What is required: The required output is the exact run of lines from the one that contains "This screenshot has height=819, width=1456." to the end of the data, with every picture left out.

(Saved entries)
»»
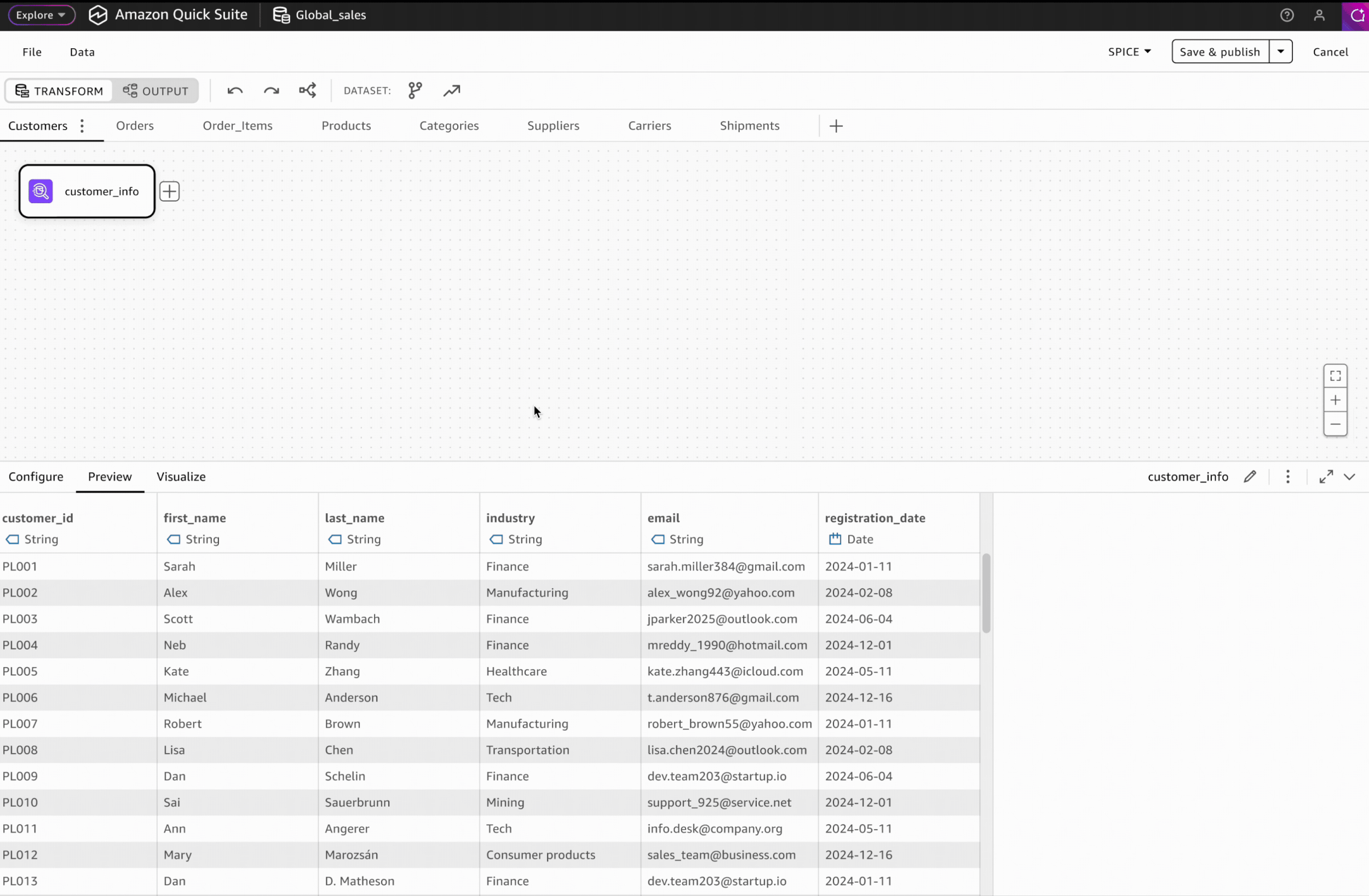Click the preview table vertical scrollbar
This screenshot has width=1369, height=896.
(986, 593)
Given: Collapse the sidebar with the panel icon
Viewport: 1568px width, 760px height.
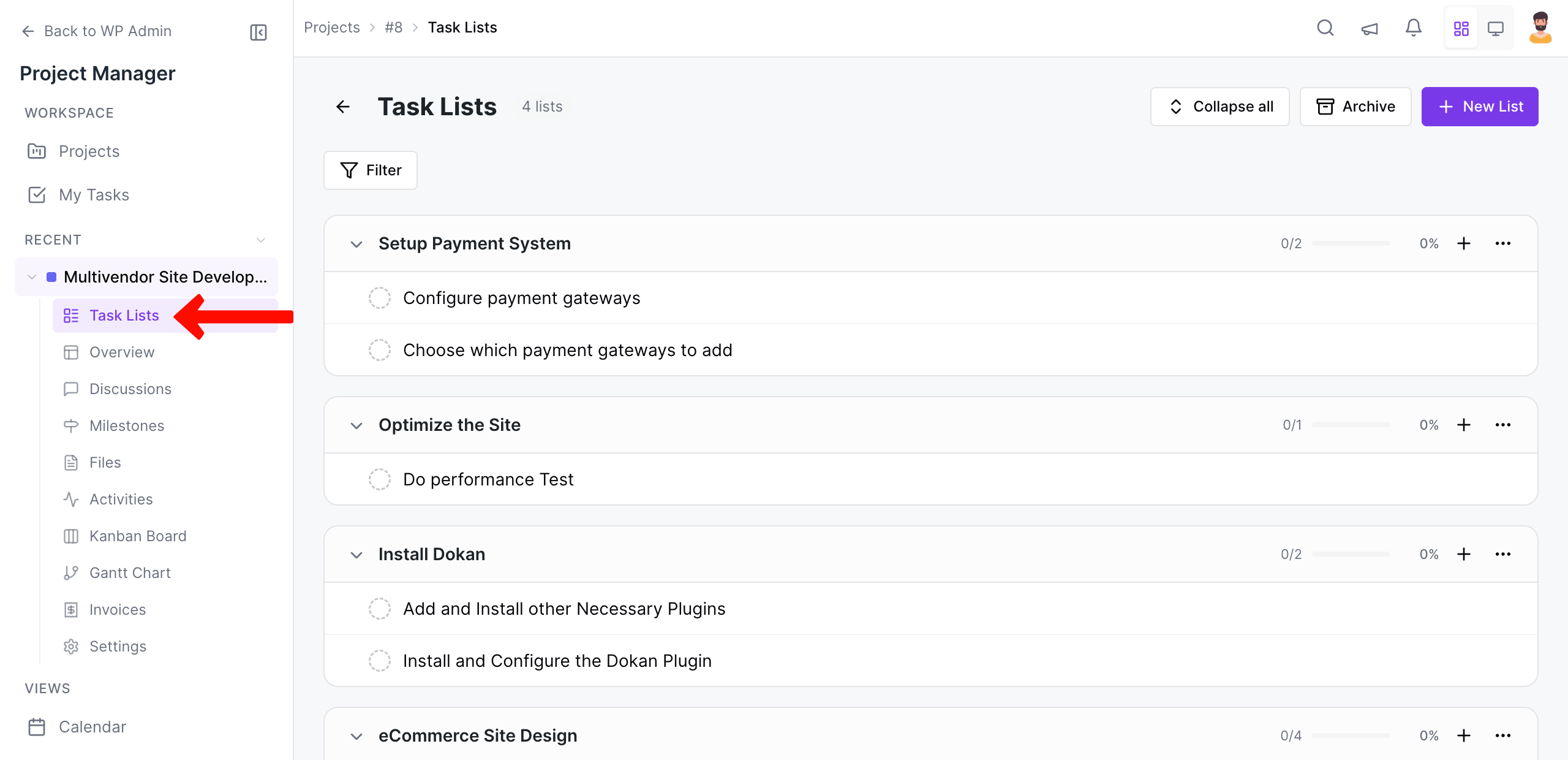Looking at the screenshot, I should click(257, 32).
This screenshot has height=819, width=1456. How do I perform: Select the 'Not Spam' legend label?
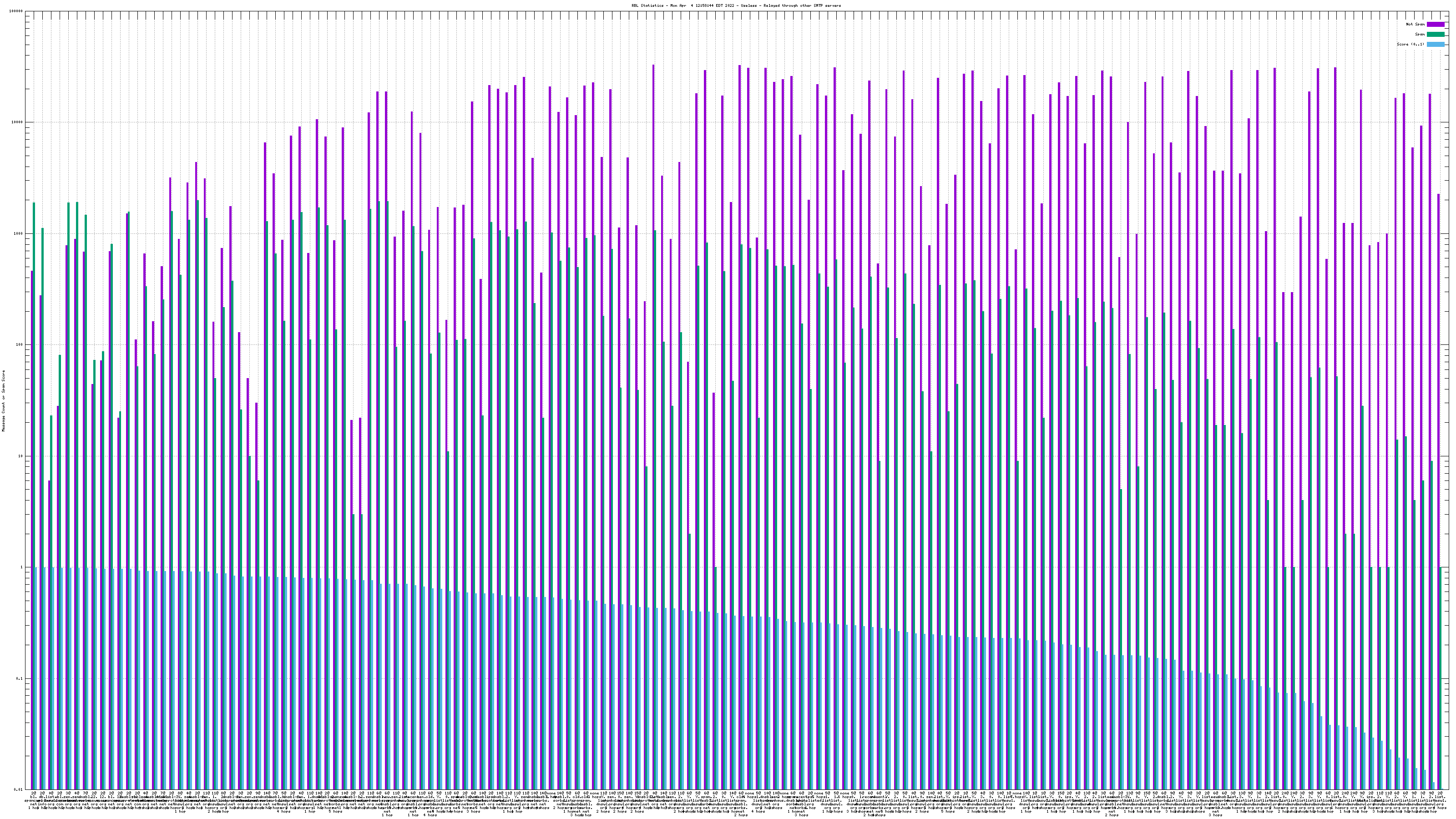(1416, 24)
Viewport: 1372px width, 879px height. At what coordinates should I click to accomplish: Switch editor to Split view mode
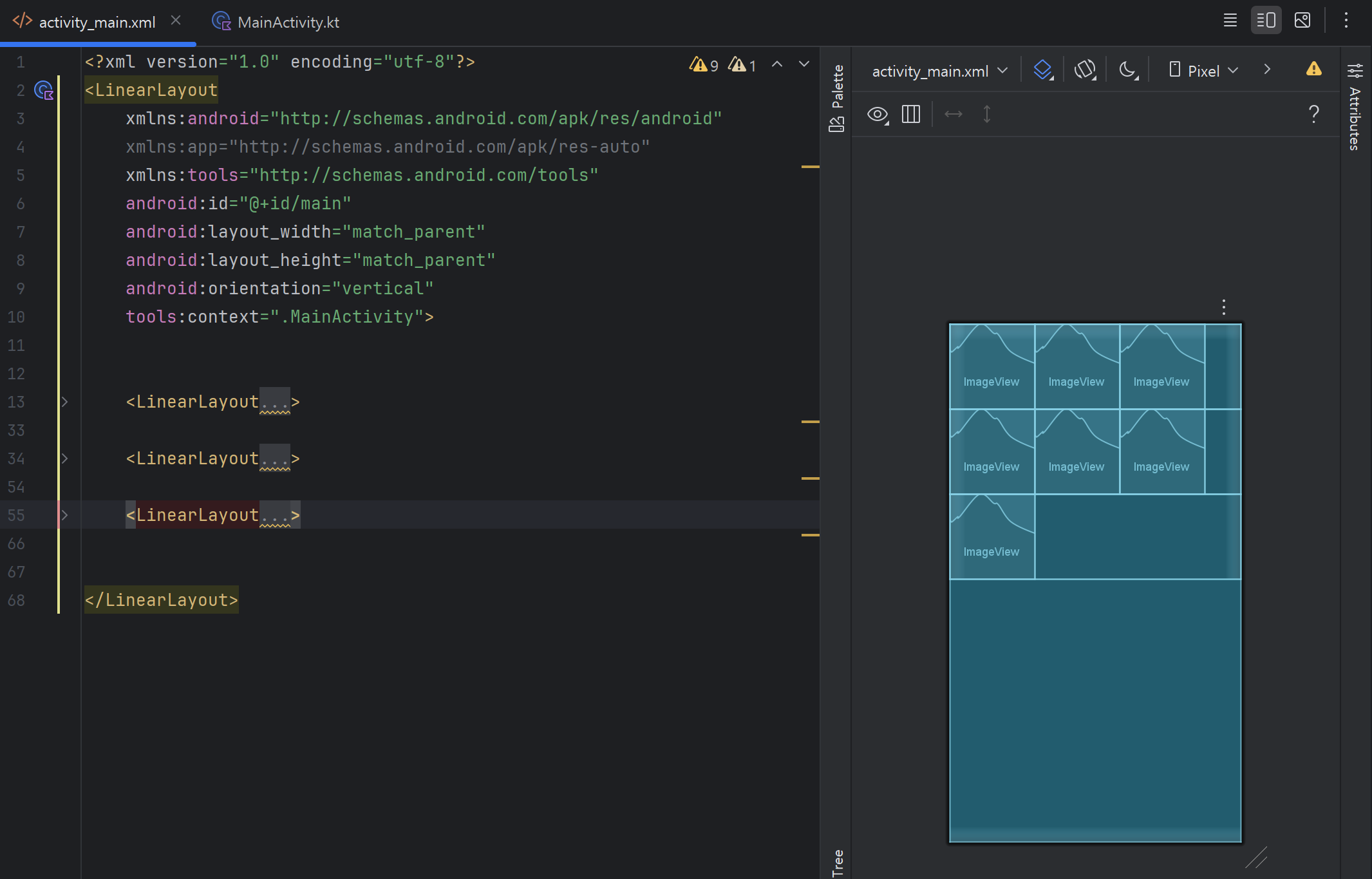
««
Response:
This screenshot has height=819, width=1456. How do I perform: Select the 'Not Spam' legend label?
(1416, 24)
Viewport: 1372px width, 879px height. At what coordinates should I click to accomplish: Switch editor to Split view mode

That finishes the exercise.